The heavier nuclei require more neutrons to thin out the protons because of the electrical force they suffer under that neutrons don't, whilst both are affected by nuclear binding.

And I draw your myopic view again to this statement:

"proton pairing."

Flip flop flip flop flip flop.

You spent a lot of time squarking about neutrons.

Now you're back on protons again.

Do you have any idea what you're saying, or is it just being made up as you go along, hence all these logical errors you blurt out?

[me]The pairing effect holds all the time”

[Wow]Well given even you said:

“*And for goodness’ sake, go higher than carbon. You know as well as I that the effect I’m talking about doesn’t kick in until about Z = 16.”
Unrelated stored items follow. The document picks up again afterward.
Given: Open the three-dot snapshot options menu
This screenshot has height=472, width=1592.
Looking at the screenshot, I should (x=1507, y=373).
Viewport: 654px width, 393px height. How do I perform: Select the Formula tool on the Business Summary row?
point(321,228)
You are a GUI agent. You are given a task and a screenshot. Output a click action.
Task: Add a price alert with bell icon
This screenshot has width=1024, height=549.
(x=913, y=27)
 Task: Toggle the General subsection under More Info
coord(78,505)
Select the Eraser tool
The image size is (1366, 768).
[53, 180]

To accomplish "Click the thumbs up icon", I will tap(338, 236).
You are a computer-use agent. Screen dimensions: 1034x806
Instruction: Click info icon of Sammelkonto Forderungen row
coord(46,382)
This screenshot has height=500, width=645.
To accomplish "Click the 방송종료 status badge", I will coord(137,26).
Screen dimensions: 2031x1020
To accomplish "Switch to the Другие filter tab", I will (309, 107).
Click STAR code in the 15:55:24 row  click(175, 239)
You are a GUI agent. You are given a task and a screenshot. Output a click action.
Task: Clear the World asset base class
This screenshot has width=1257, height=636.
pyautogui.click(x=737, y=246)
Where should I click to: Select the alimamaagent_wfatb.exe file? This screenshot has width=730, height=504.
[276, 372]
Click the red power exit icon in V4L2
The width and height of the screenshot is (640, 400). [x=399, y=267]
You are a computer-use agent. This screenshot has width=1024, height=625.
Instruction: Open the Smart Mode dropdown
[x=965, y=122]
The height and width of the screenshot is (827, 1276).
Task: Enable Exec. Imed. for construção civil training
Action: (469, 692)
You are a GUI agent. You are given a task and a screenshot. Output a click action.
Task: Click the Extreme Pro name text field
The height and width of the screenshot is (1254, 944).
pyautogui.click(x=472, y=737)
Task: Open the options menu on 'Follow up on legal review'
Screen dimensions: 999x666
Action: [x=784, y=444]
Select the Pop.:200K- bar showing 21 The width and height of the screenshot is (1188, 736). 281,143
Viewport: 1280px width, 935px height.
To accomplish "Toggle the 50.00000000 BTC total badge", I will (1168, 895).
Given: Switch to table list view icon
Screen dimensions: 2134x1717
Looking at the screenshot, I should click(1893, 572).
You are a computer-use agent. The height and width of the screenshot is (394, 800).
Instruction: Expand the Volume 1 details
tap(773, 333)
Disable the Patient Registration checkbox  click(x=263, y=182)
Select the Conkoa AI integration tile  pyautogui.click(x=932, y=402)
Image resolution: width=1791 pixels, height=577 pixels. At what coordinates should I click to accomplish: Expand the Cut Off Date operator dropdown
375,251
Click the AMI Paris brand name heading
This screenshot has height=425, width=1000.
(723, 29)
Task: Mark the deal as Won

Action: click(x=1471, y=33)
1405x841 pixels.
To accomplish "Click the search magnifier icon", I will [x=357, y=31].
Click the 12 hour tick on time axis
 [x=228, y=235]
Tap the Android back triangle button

Yes, it holds all the time. Are you now measuring time in amu? Charge units? In some nuclei, other forces overwhelm the effect, but it is still there. Thus your 6p example is just silly. I've never said its the only force; I'm saying its a force and that it explains the sawblade pattern seen in figure 1.1.

The reason your "contains 2p2n" reasoning is wrong is that many of the higher Z nuclei in figure 1.1 do not contain the same numer of protons and neutrons. Thus, they are not solely composed of 2p2n units. But they still show the pattern. Why? Because 2p2n is a derivative effect of a more general rule, and that's the pairing rule. YOUR explanation is good for a few of the lower Z elements but explains nothing else; the pairing explains all of them

“proton pairing.”

Flip flop flip flop flip flop.

You spent a lot of time squarking about neutrons.

Now you’re back on protons again.

Do you have any idea what you’re saying, or is it just being made up as you go along, hence all these logical errors you blurt out?

I think here you are transparently misrepresenting me. I've very clearly been making two points the entire time, not flip flopping.

I invite anyone to read my second paragraph in @65 and draw your own conclusions about whether I'm flip flopping, as Wow says, or making two points - one about protons, another about neutrons.

Because I think you're now being deceptive, this will be my last post on this thread. Feel free to get in the last word.

eric, if the follow up question were "So why is Helium so tightly bound, then?" your response "pairing" would be in there.

However, "pairing" in answer to the query Sean had is about as accurate and useful as answering "Nuclear forces".

I.e. so pointless an answer it's wrong.

But no, you've heard "pairing" somewhere and you're damn well going to bleat it again and again because you've heard it and it sounds like an answer to you.

And eric, you've not been reading your own posts if you're going to edit them to mean what you've put there.

You may be writing out what you *meant* to say, but that's only what you put in your head. Not what you put into type.

> [me]The pairing effect holds all the time”
>
> [Wow]Well given even you said:
>
> “*And for goodness’ sake, go higher than carbon. You know as well as I that the effect I’m talking about doesn’t kick in until about Z = 16.”

> Yes, it holds all the time.

Ah, I see.

"What's the time?"

"Elephant!"

Which may be the answer to a different question, but it's not the question put or answered.

No you didn't.

You read what you thought should be there.